**DOCUMENT PASSAGE**
About

Cynthia Hartling grew up on the outskirts of Albany, New York, spending hours playing outdoors in the power-lined farmland nearby, observing the change of day, noticing the smell of approaching seasons, all of which helped form her sense of the tactile and love of the outdoors. From an early age, her mother encouraged her to draw and she can still recall the sensation of moving a pen or crayon across the slick, thin surface of discarded cardboard sheets from her father’s laundered shirts and the magic she felt. Cynthia’s maternal French-Canadian grandparents, who lived a hardscrabble life, her paternal grandfather, a carpenter and musician from Nova Scotia, and the newly built Empire State Plaza in Albany with its abstract art, left a lasting impression.

Cynthia Painting

Photo Credit: Fiona Ross

Cynthia attended SUNY New Paltz’s Art Studio program and spent time hiking and sketching in the Shawangunk mountains. In her junior year she studied at the Istituto Statale d’Arte in Urbino, Italy on an overseas program. Her art history classes were held inside the Ducal Palace, the Duomo and the Scrovegni Chapel, to name a few where she was taken by the works of Giotto, Mantegna and Piero della Francesca for their seemingly simple and natural way they approached perspective and composition, using sculptural forms and vibrant color to explain the inexplicable.

She traveled throughout Europe on a student Eurail pass, absorbing as much as possible from the likes of the Book of Kells in Dublin, Notre-Dame, the Louvre and Centre Pompidou in Paris, Malta whose ancient language is a fascinating mix of Phoenician, Carthaginian, Roman, Greek, Arab, Norman, Aragonese, French, and British, while viewing Caravaggio and visiting Neolithic temples in Gozo. Her travels were a pivotal and life changing opportunity to experience and seek out foreign places, landscapes and cultures to learn from and synthesize in her art and led to many future trips including hiking in the Adirondacks, Scotland’s Standing Stones, Pilgrim’s Route to Santiago Compostela in France and Spain, Chaco Canyon in New Mexico, and Mayan temples in Mexico and Belize.

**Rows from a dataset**
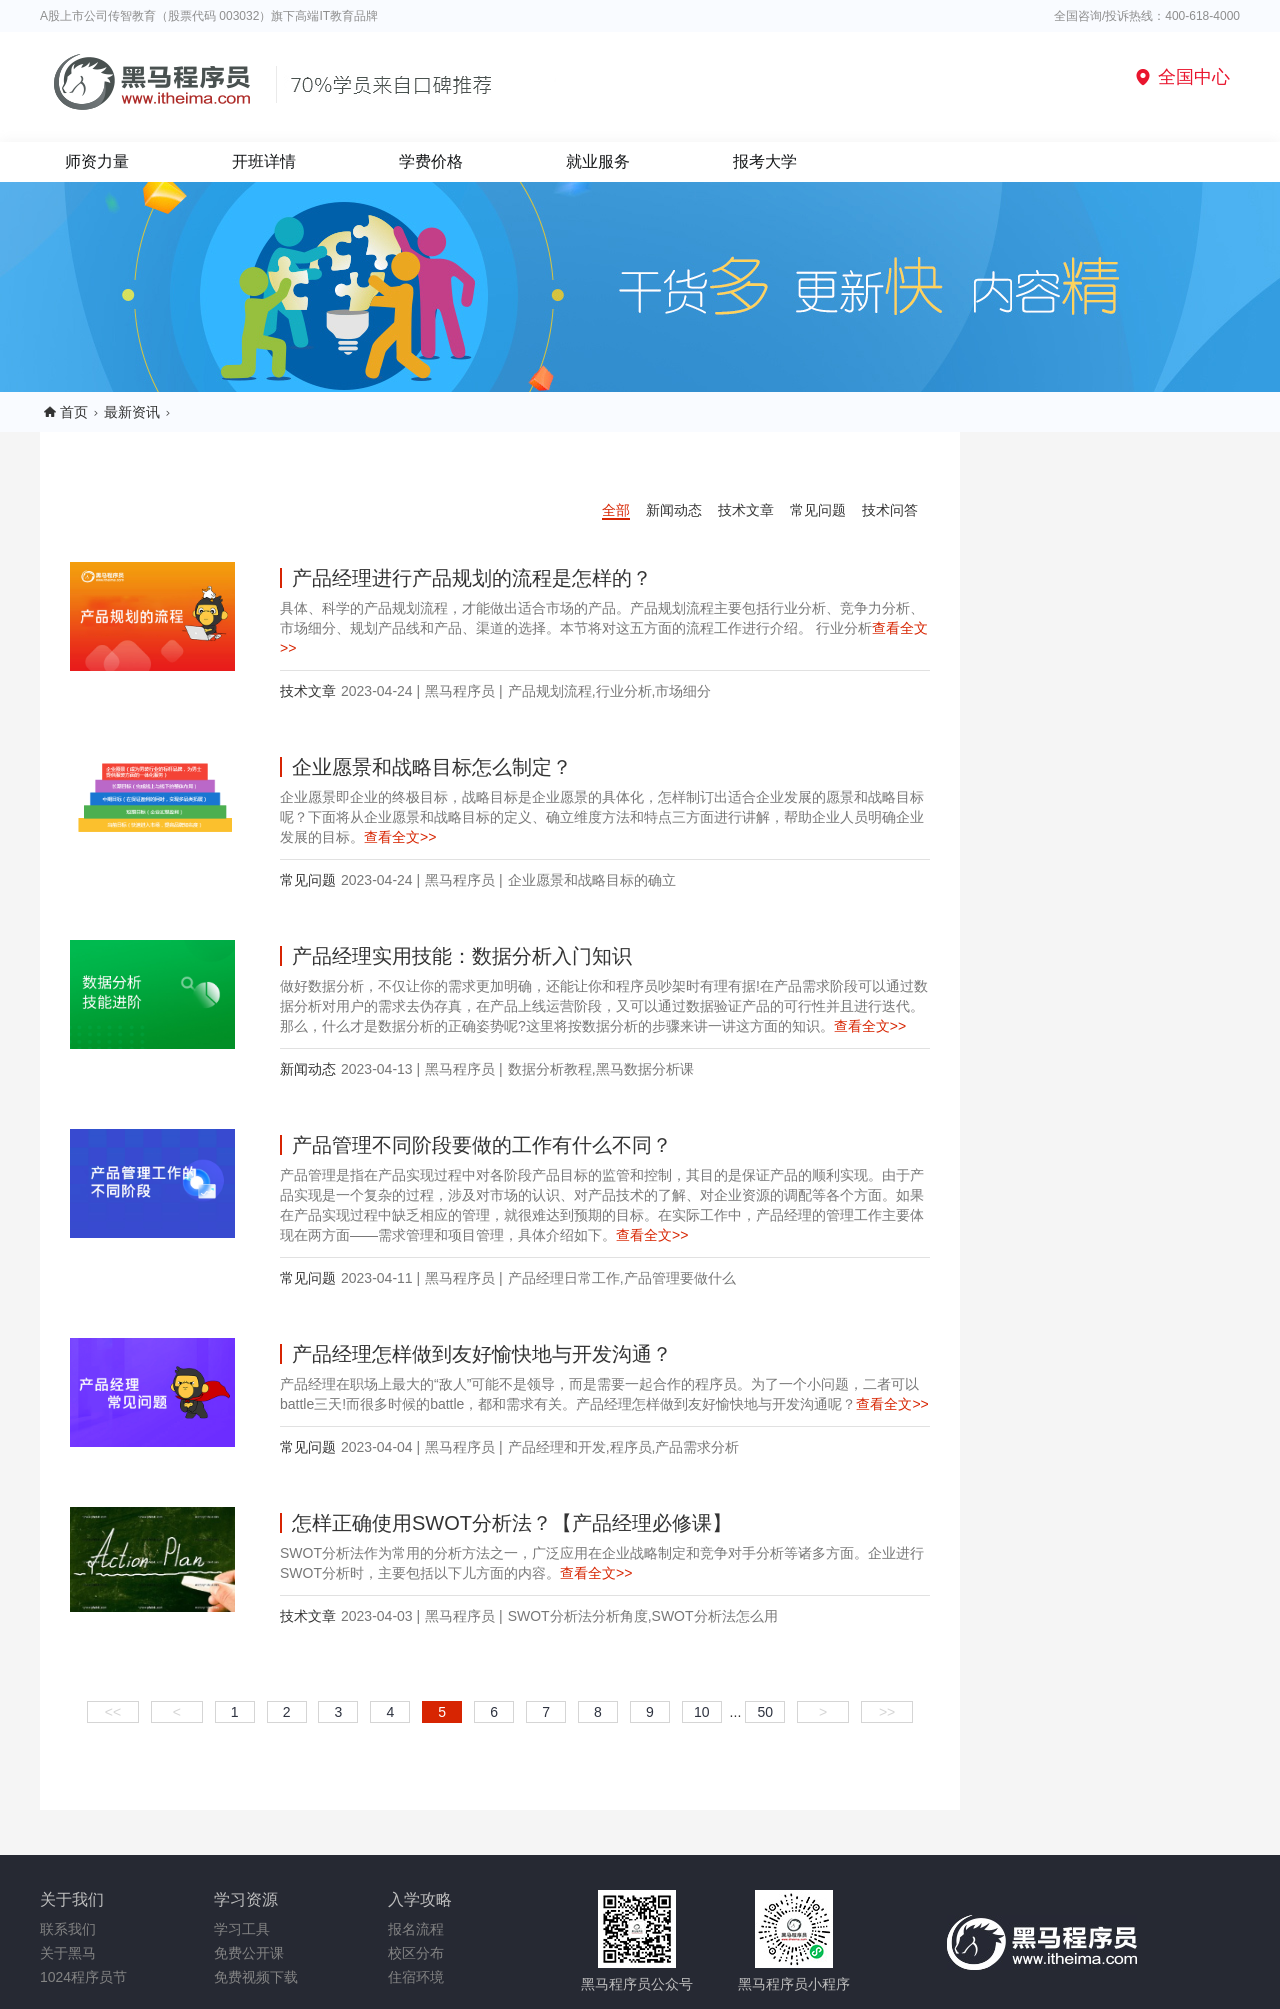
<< (113, 1712)
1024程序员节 (83, 1977)
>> (887, 1712)
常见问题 (818, 510)
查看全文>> (400, 837)
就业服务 (598, 161)
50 (765, 1712)
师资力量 (97, 161)
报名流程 (416, 1929)
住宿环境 (416, 1977)
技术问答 (890, 510)
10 (702, 1712)
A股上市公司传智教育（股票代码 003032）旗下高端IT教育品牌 (209, 16)
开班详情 (264, 161)
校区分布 (416, 1953)
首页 (74, 412)
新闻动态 (674, 510)
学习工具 (242, 1929)
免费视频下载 (256, 1977)
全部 (616, 510)
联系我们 (68, 1929)
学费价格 (431, 161)
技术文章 (746, 510)
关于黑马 (68, 1953)
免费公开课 (249, 1953)
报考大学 (765, 161)
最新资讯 (132, 412)
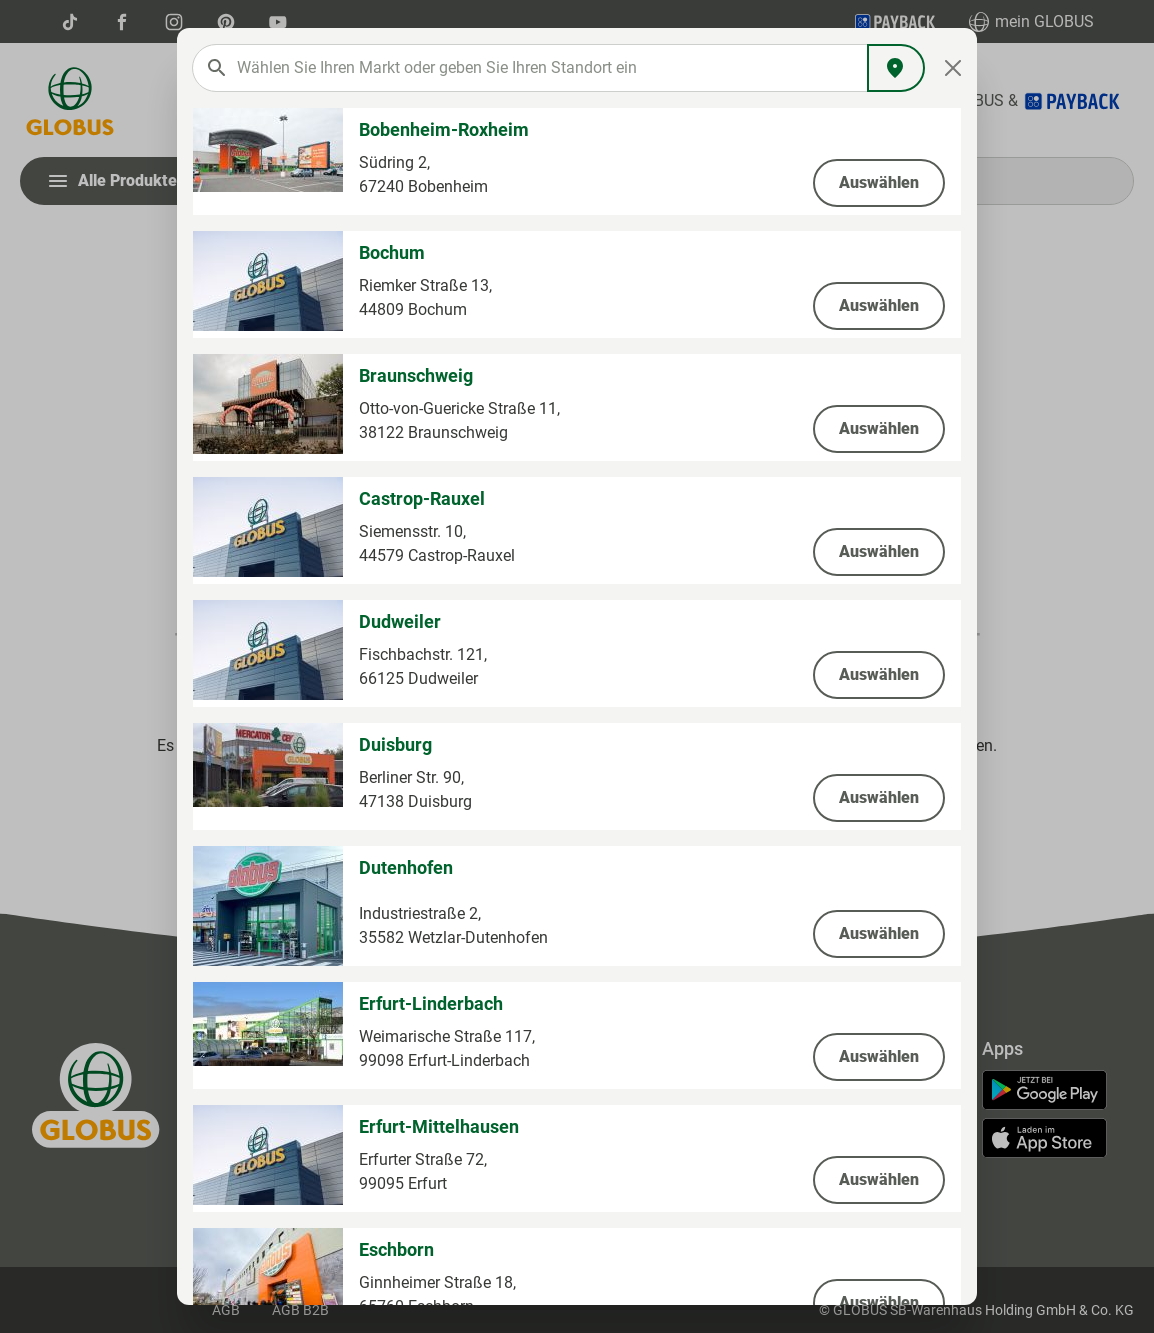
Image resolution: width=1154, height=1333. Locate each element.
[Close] (953, 68)
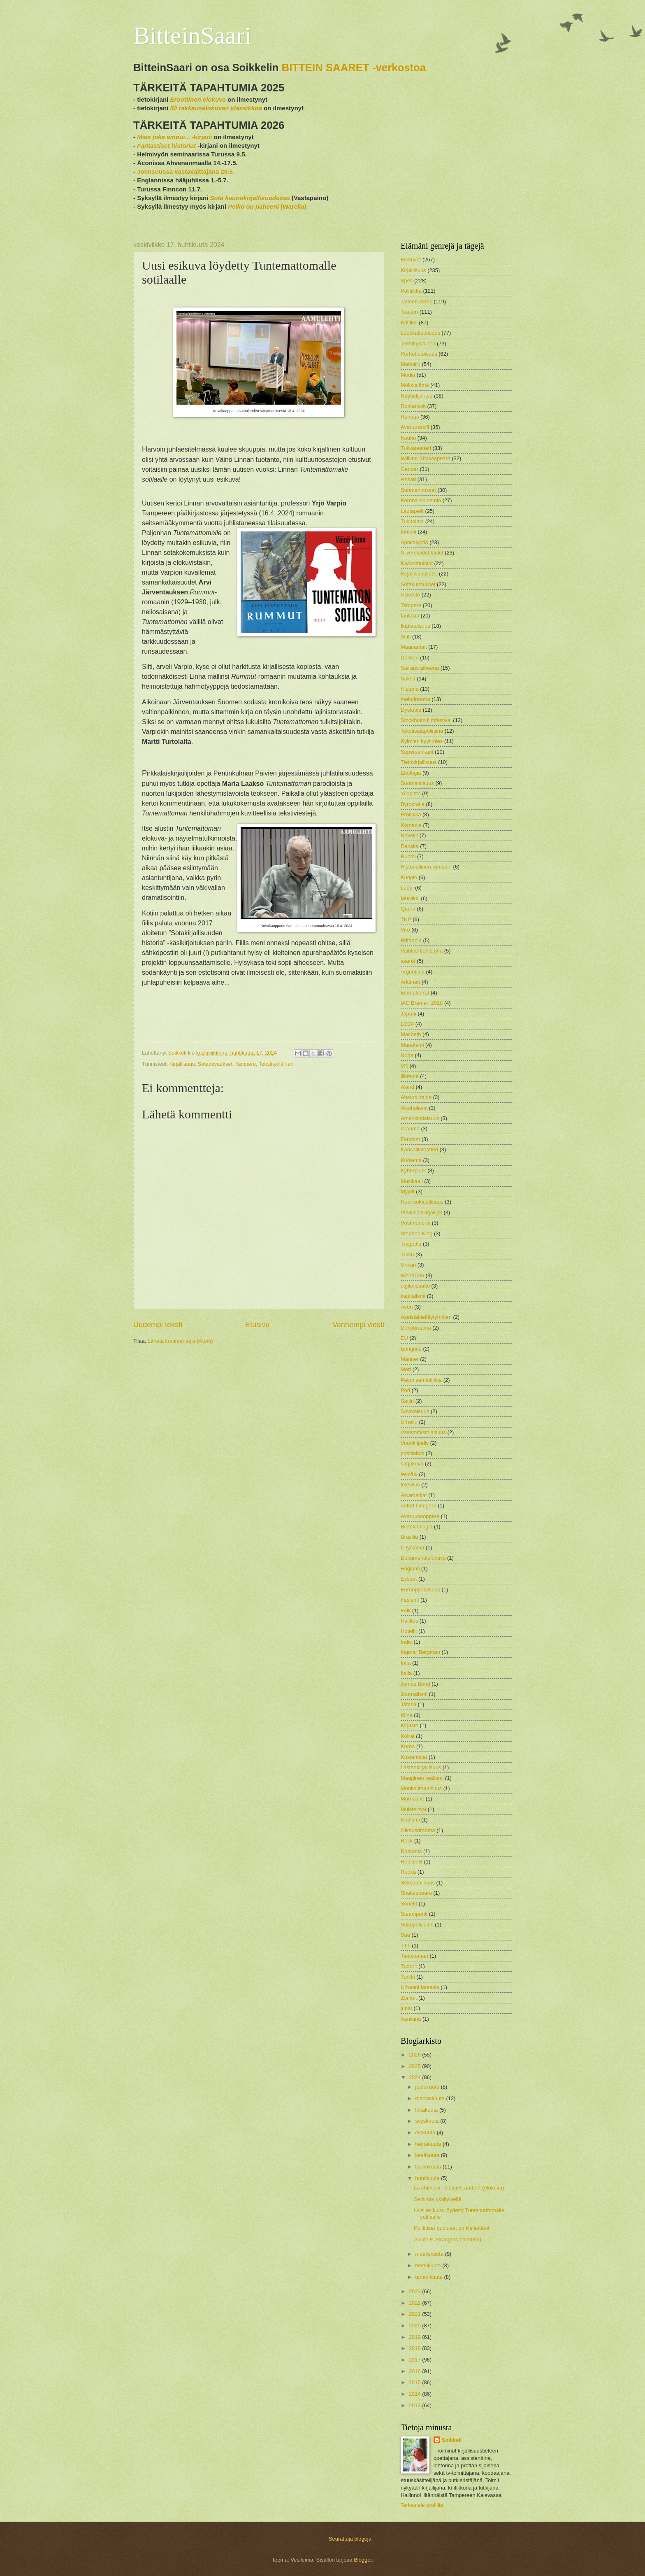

**TASK TO COMPLETE**
Name every artist whose work the About text above says Cynthia saw or studied during her time in Italy and her travels in Europe.

**PROBLEM SOLUTION**
Giotto, Mantegna, Piero della Francesca, Caravaggio